O QUE FAZER:
Copie sem alterações os itens que vão da linha que contém "Find the location" até a linha que contém "center [267, 246].", ambas incluídas, deixando as imagens de fora.

DADOS DA TAREFA:
+===+

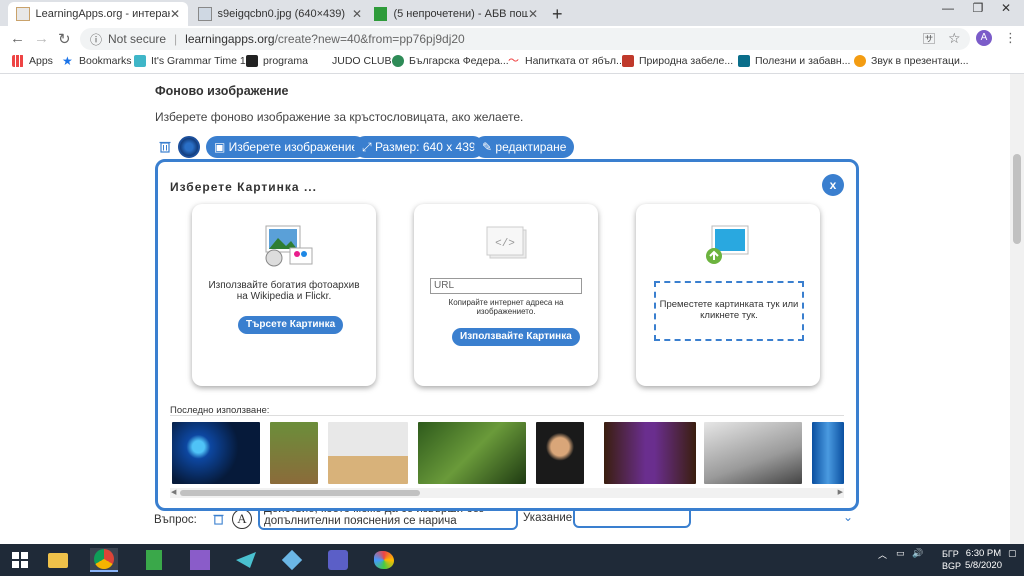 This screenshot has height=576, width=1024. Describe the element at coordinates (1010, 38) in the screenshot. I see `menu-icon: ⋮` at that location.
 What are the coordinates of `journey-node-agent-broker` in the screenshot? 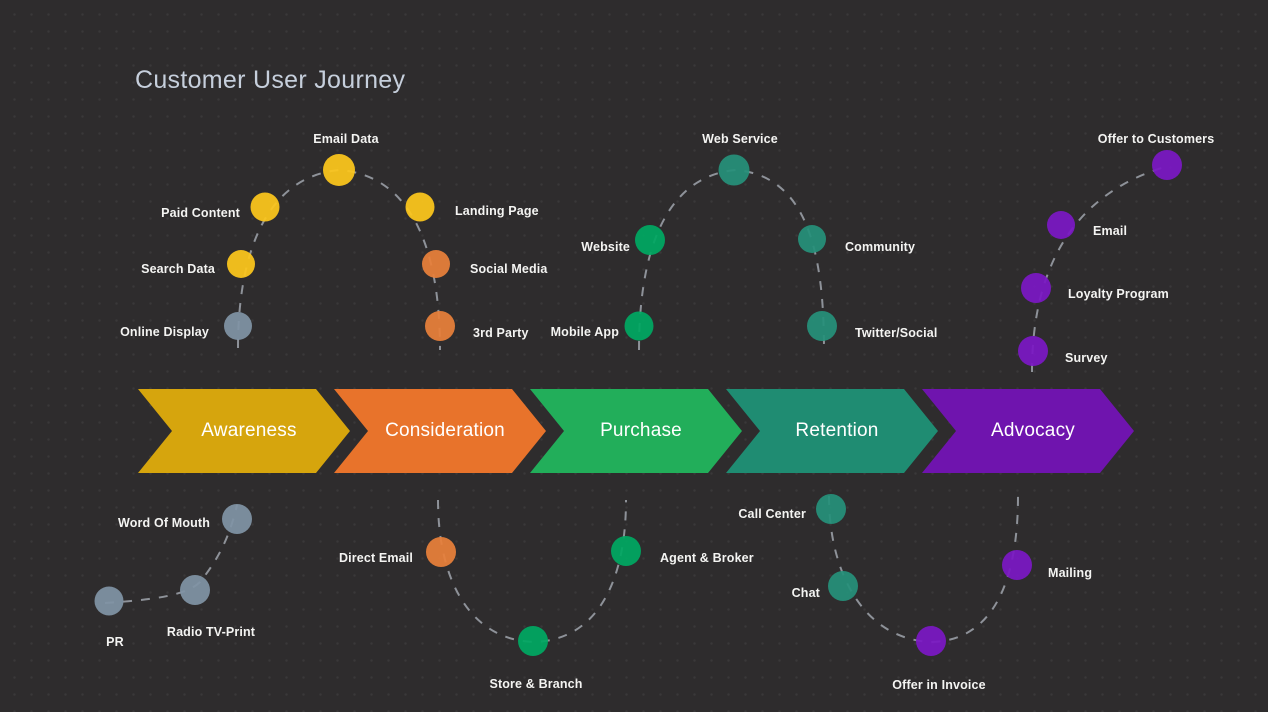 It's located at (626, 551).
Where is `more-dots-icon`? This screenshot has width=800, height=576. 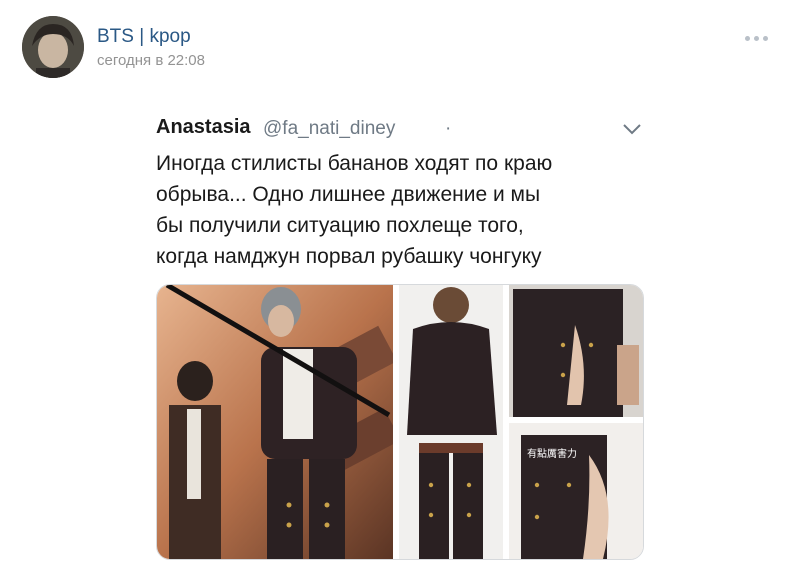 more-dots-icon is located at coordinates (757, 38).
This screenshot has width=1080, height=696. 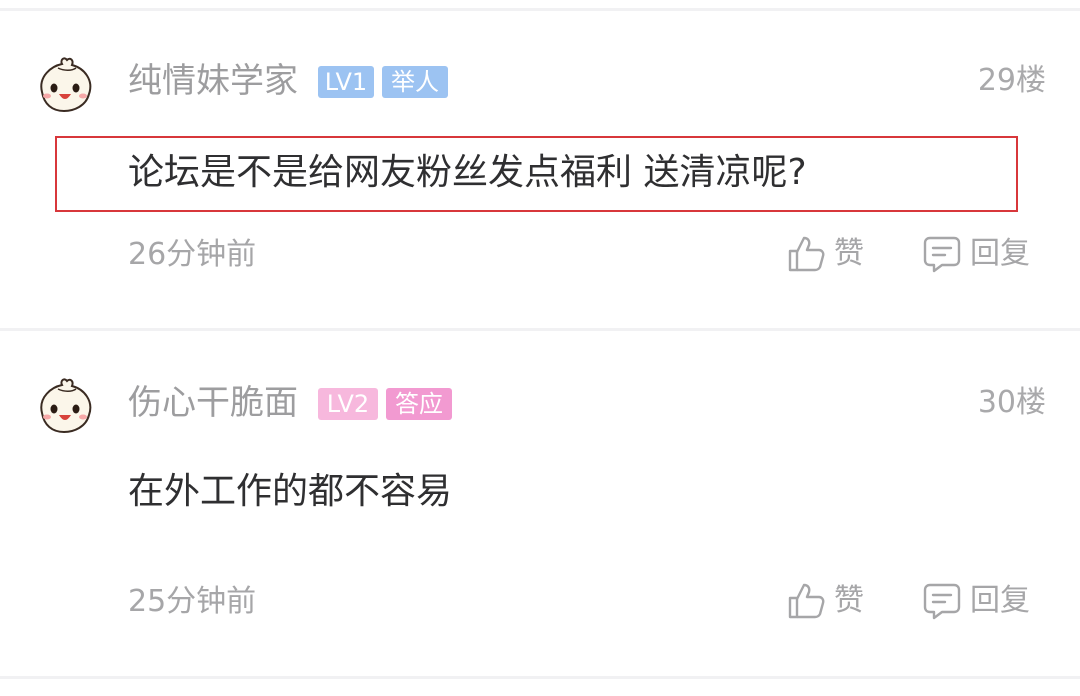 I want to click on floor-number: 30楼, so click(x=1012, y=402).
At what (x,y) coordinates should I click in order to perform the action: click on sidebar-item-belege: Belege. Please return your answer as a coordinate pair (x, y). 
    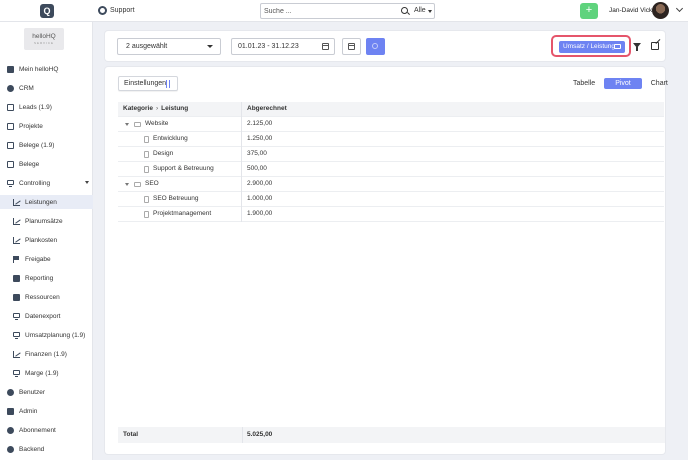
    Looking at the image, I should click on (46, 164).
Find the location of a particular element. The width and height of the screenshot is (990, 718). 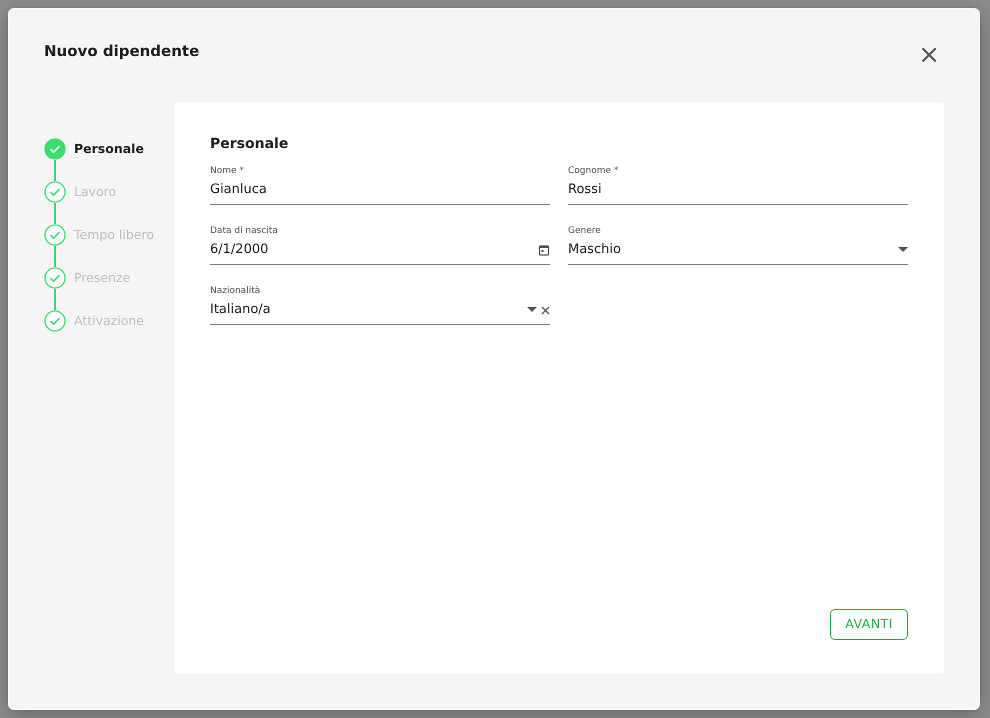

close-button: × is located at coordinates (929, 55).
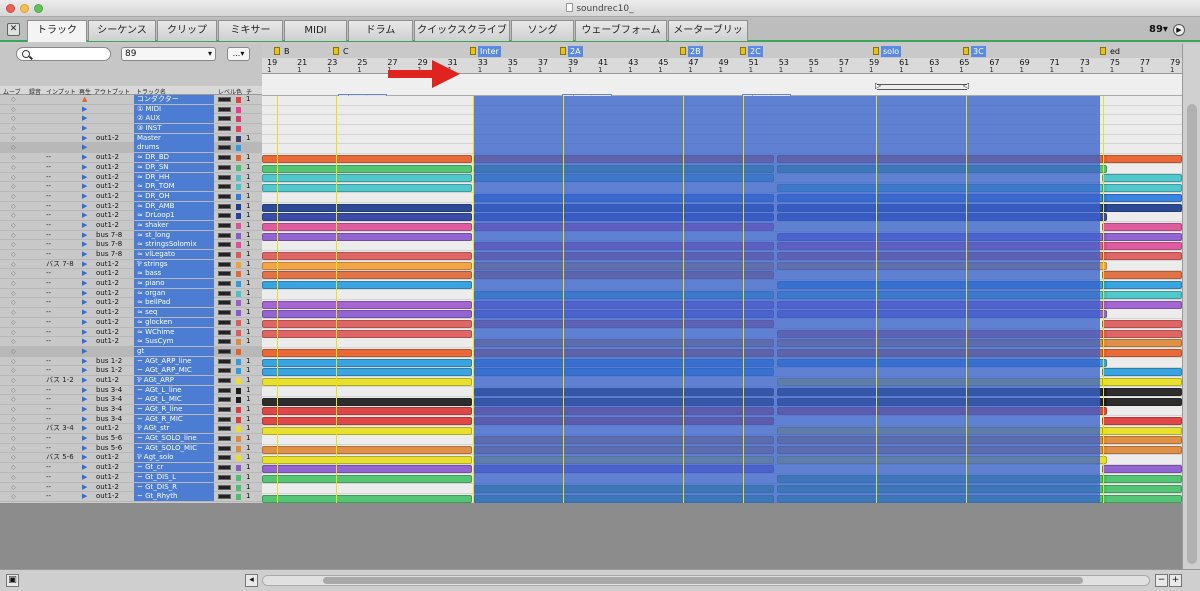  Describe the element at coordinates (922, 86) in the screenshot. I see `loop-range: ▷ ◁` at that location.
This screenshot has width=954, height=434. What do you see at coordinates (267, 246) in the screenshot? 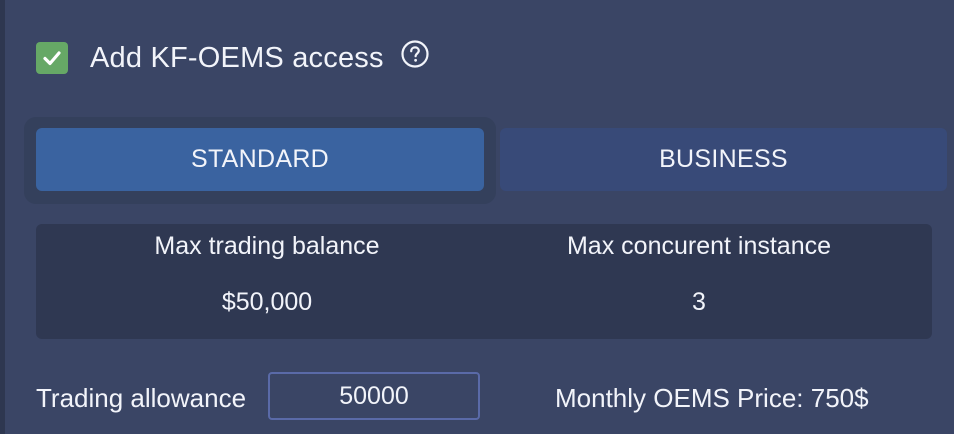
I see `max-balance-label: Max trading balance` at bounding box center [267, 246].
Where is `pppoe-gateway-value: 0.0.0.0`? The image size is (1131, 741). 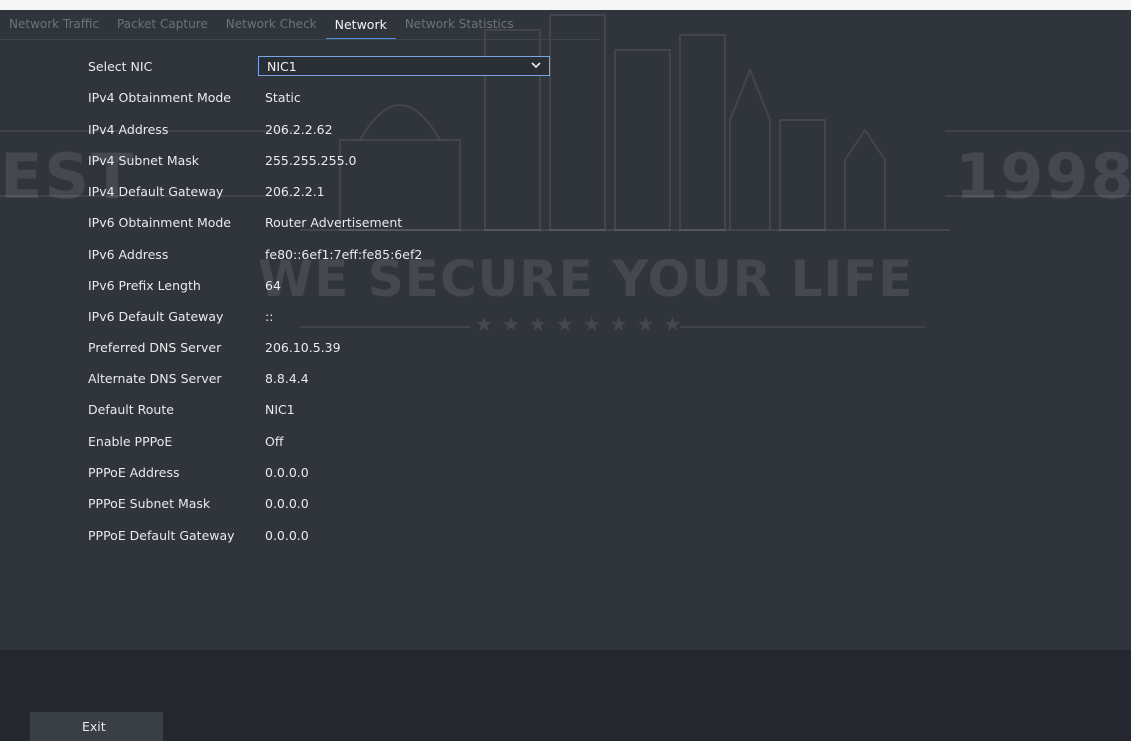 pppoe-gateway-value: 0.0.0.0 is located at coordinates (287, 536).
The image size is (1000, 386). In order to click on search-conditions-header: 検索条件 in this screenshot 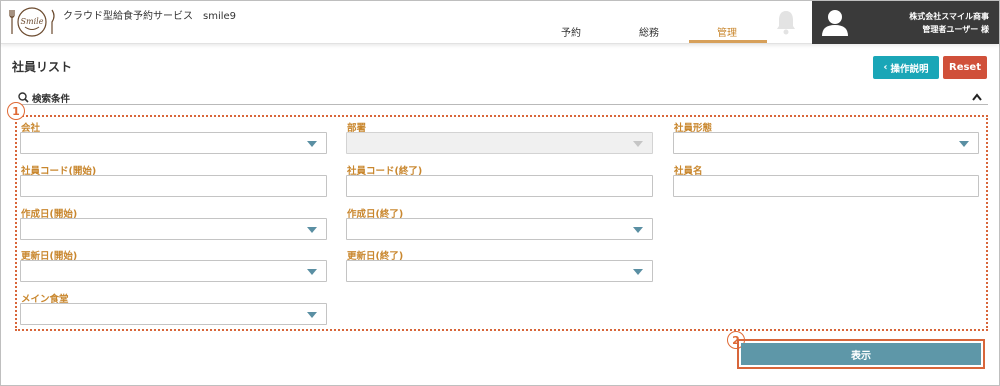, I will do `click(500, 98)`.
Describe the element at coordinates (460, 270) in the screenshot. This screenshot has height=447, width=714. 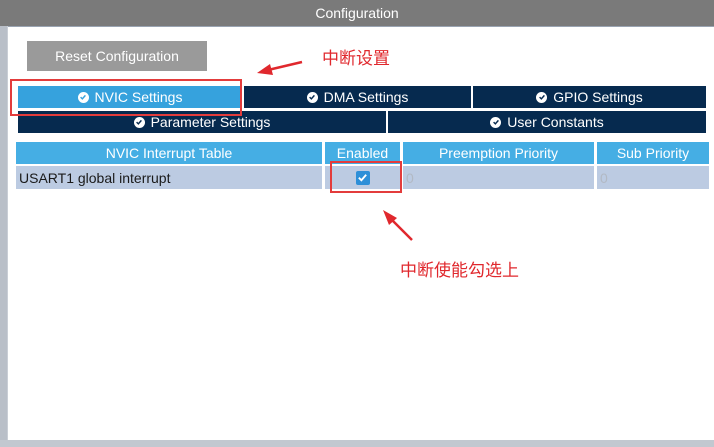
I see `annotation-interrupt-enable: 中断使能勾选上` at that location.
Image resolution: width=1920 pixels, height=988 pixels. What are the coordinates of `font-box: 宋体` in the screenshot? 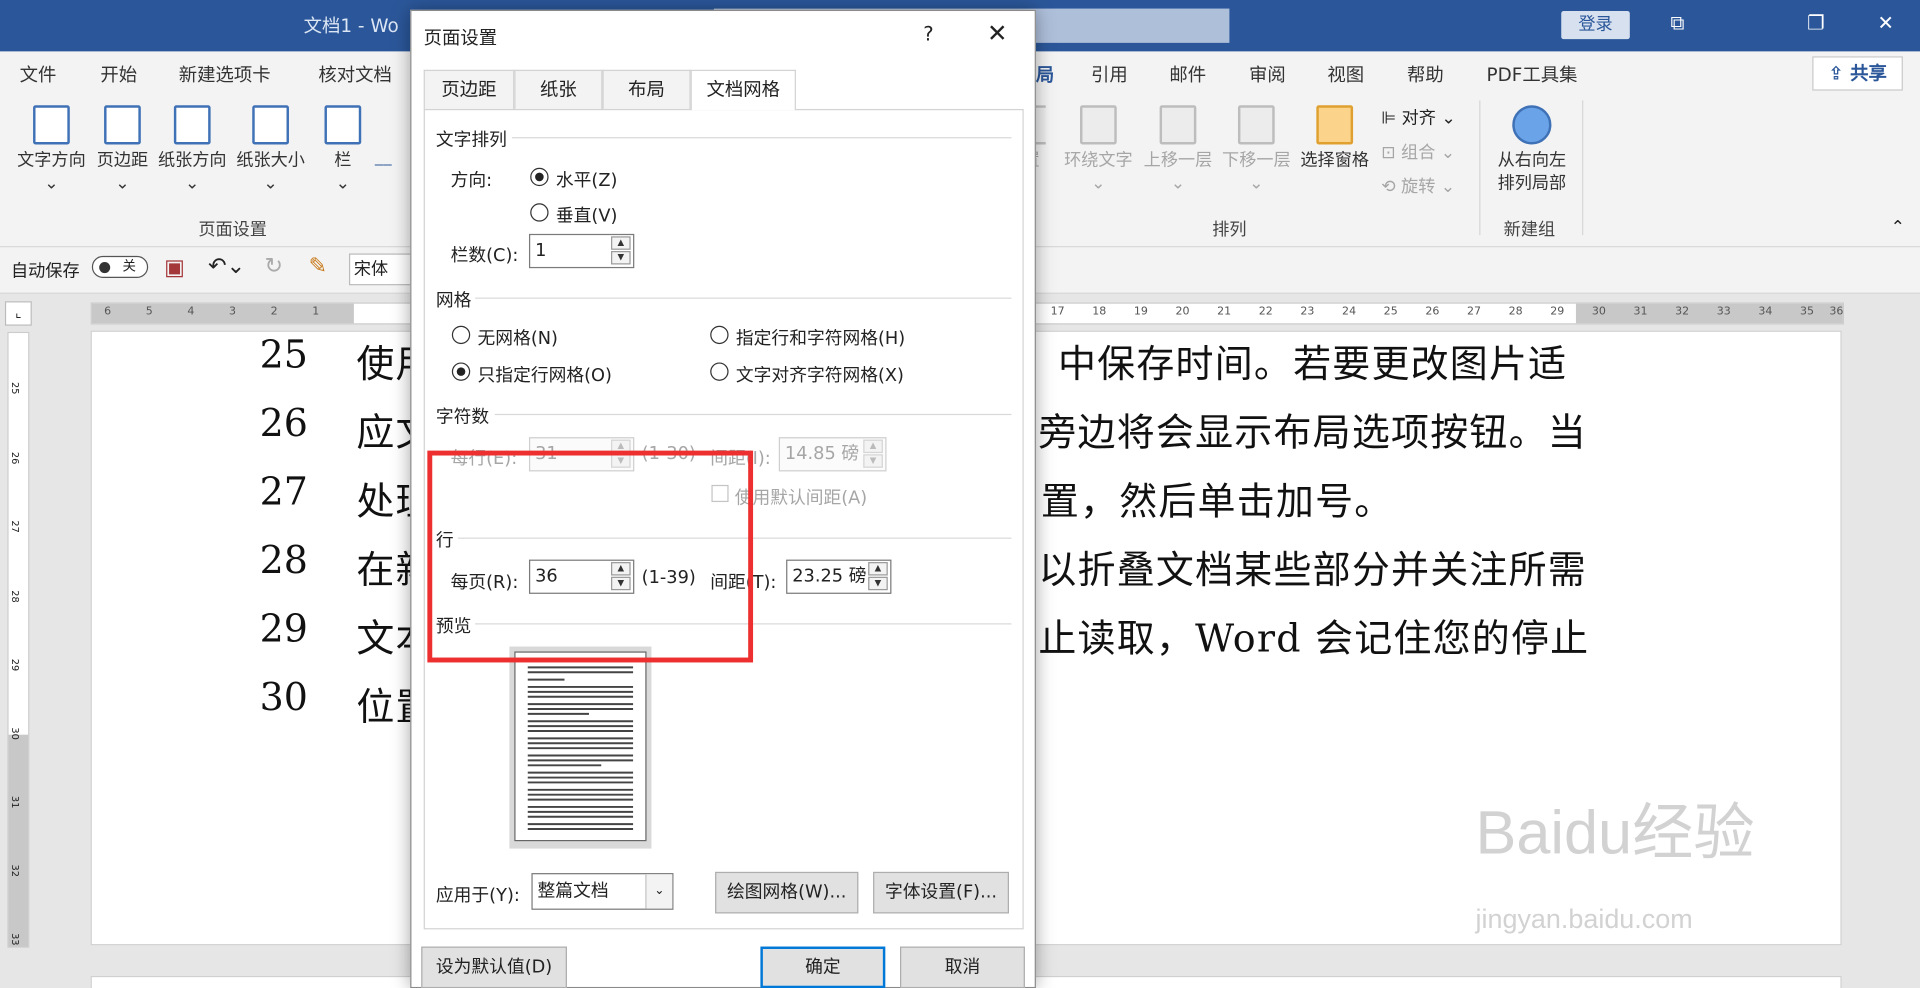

+===+

SOLUÇÃO DO EXERCÍCIO:
Find the location of a particular element. The width and height of the screenshot is (990, 718). 

close-button: × is located at coordinates (929, 55).
  Describe the element at coordinates (922, 86) in the screenshot. I see `loop-range: ▷ ◁` at that location.
This screenshot has width=954, height=434. What do you see at coordinates (267, 246) in the screenshot? 
I see `max-balance-label: Max trading balance` at bounding box center [267, 246].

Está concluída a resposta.